Task brief> Leaving out all pictures, write out word for word the lines from the one containing "Image resolution: width=974" to the end of the data below.
*** Provided records ***
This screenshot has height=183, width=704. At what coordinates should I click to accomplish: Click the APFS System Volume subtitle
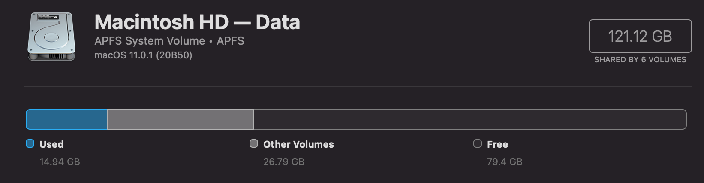[150, 41]
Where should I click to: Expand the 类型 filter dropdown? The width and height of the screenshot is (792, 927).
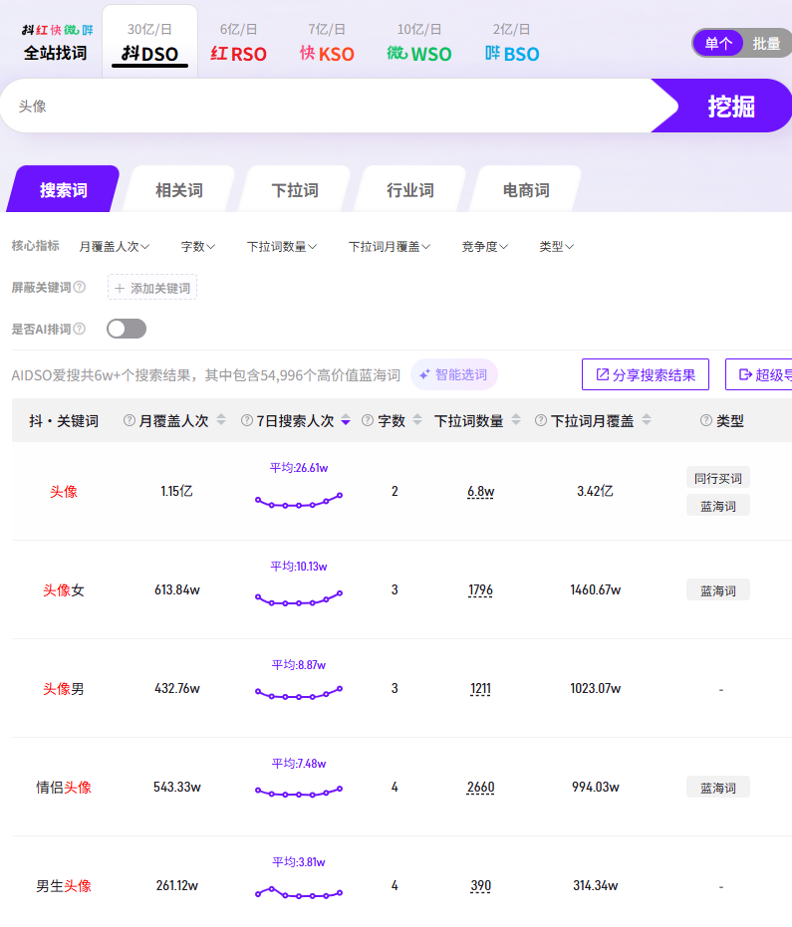point(556,246)
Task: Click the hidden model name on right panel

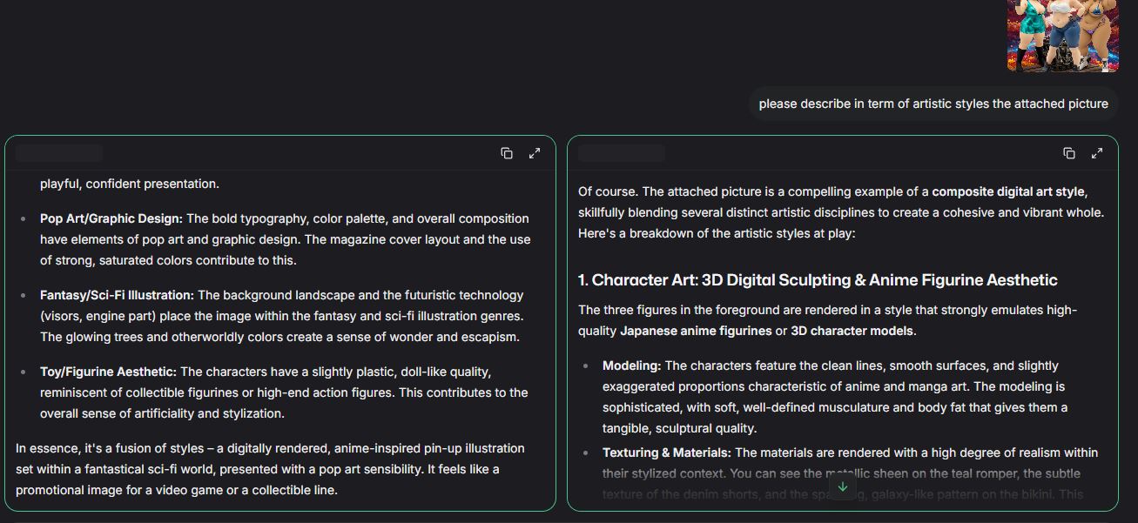Action: [x=622, y=154]
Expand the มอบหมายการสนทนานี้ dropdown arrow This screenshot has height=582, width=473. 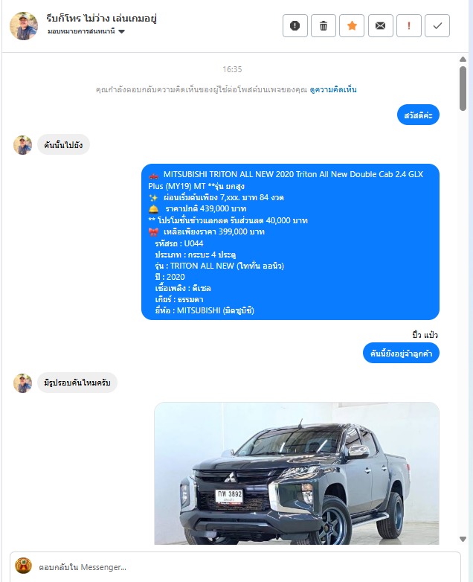point(121,31)
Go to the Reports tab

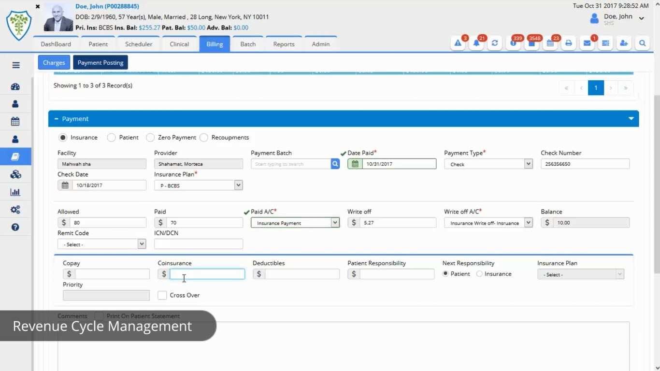tap(284, 44)
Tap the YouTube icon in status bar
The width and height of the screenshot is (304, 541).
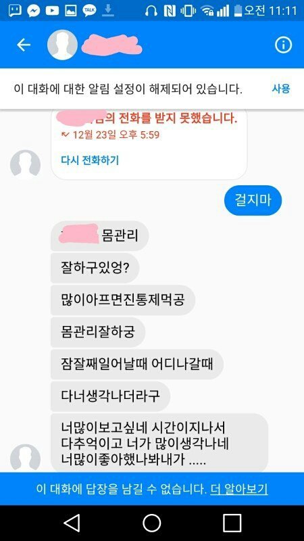tap(52, 11)
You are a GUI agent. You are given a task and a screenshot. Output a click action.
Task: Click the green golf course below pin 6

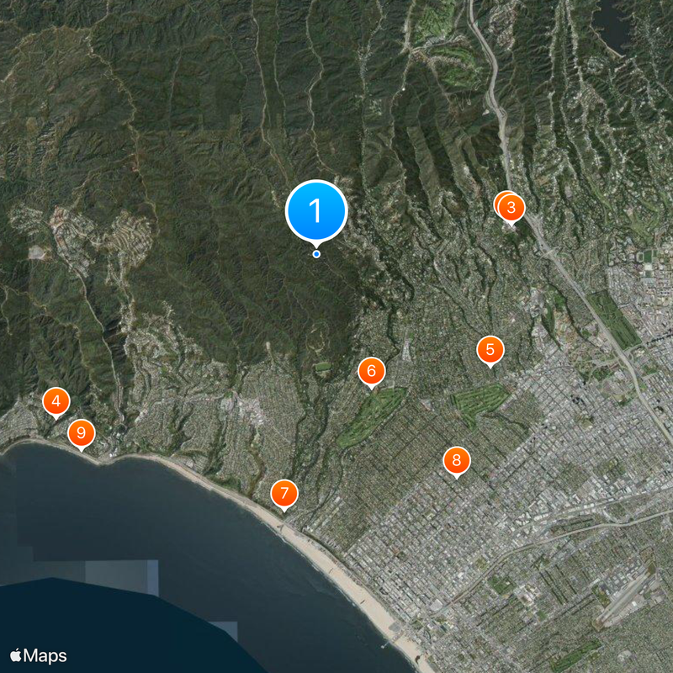coord(372,416)
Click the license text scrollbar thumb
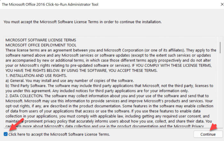 tap(220, 47)
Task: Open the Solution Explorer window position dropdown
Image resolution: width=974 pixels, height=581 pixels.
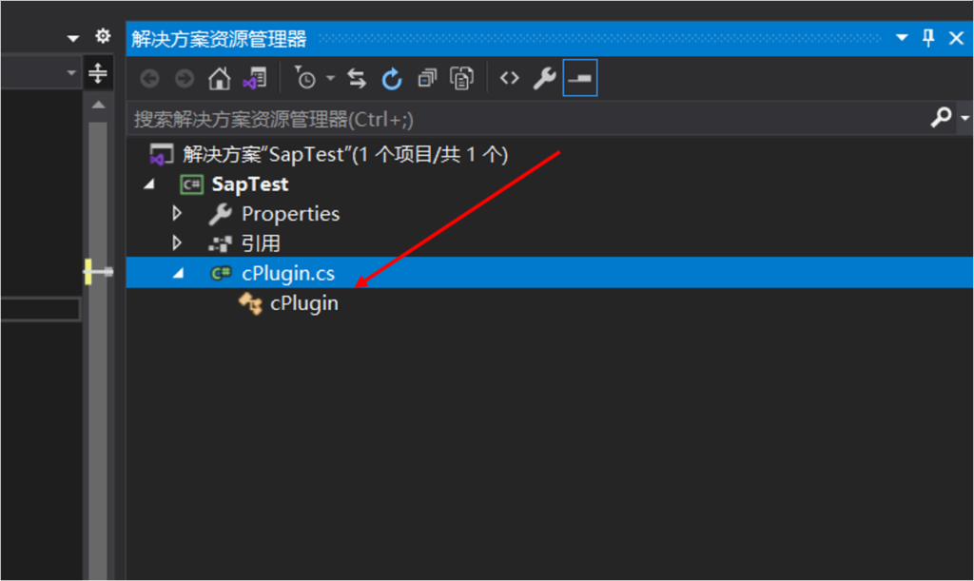Action: (903, 38)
*** End of Provided records ***
Answer to the problem>
Image resolution: width=974 pixels, height=581 pixels.
Action: (903, 38)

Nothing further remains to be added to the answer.